Restructuring and the herdsmen question

 

Reform in the fiscal and the security sectors can aid the effort to alleviate growing tension between nomadic herdsmen and sedentary farmers which has captured national consciousness lately. Unfortunately, these clashes are fast becoming a way of life in Nigeria. In 2017 alone, deadly confrontation between roving herdsman and local communities were reported in every geopolitical zone except the North-west.

Sometimes, it is the herdsmen who get the worst of it as in the celebrated case in 2000 when the then General Muhammadu Buhari led a delegation to Governor Lam Adesina to protest the killing of dozens of Fulani herdsmen in Oyo State.

At other times, it is the local communities who suffer as in the most recent incident of January 1, 2018 with the massacre of some 70 citizens of Guma and Logo local government areas of Benue state by herdsmen or their agents.

In all cases, human lives are lost, the economy is battered, and trust among neighbours is undermined. All people of goodwill must do all they can to reverse this negative trend in our body politic.

It is arguable that the ideology of restructuring which is gaining in popularity nationwide can contribute significantly to the effort to build a better Nigeria.

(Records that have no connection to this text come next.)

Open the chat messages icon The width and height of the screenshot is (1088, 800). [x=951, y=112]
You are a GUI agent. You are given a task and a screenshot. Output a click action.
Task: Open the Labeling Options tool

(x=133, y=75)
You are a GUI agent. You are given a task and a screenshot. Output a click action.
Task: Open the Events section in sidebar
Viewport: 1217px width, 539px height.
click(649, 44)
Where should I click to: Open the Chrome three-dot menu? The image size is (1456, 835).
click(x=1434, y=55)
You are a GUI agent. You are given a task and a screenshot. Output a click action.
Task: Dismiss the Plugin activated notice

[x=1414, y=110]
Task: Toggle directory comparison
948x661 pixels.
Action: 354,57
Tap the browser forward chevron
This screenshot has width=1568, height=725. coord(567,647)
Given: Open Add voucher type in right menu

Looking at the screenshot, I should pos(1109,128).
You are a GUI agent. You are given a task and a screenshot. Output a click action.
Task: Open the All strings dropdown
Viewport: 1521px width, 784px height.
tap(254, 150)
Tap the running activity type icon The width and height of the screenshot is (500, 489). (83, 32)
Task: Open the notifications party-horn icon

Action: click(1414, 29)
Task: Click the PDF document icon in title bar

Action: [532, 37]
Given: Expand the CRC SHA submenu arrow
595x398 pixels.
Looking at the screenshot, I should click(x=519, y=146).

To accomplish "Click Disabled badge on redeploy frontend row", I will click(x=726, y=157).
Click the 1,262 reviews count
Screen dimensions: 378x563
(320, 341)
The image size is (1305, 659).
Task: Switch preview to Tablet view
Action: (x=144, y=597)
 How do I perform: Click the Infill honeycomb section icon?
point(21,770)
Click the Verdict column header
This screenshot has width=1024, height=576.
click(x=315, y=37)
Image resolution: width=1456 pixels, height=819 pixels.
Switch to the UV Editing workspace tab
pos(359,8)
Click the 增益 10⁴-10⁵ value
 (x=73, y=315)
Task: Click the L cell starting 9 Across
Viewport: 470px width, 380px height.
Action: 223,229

The security aspects of structural reform, as presented in the 2014 confab report, is quite insightful and can impact positively on such disasters as we have seen in herdsman/farmers clashes across the country. The recent tragedy in Benue state will serve as a case in point. The lapses in security and failure of law enforcement in that state could have been avoided by the presence of a state police force.

When Governor Samuel Ortom and the Benue State House of Assembly passed the “Anti-Open Grazing Prohibition Law 2017,” the Miyetti Allah Kautal Hore Fulani openly challenged the edict.

This face-off between the Ortom administration and Miyetti Allah called for a drastic and rapid intervention by the police. Unfortunately, the security forces were caught napping, evidenced by the carnage in Logo and Guma local government areas of Benue state. Sadly, what happened here is commonplace in Nigeria. Recently, the Yoruba Council of Elders (YCE) posited that “a centrally-controlled security outfit cannot be effective in a heterogeneous multicultural country like Nigeria.”

The main reason law and order failed the people of Benue is because a “centrally-controlled” police force; that is the Nigerian police was in charge of operations in that state.

A Nigerian police officer gets his instructions from the federal government. He is paid by the federal government. He or she could be posted at any time to any part of the country or outside of the country. His loyalty is not to the state, but to the federal government.

A local law enforcement structure will bring sanity to the system. A state police officer on the payroll of the state is more likely to be committed to the state. He lives in the community and is not a faceless individual like a federal policeman from Katsina or Enugu posted to Benue. He is known in the neighbourhood as people in the neighbourhood know him.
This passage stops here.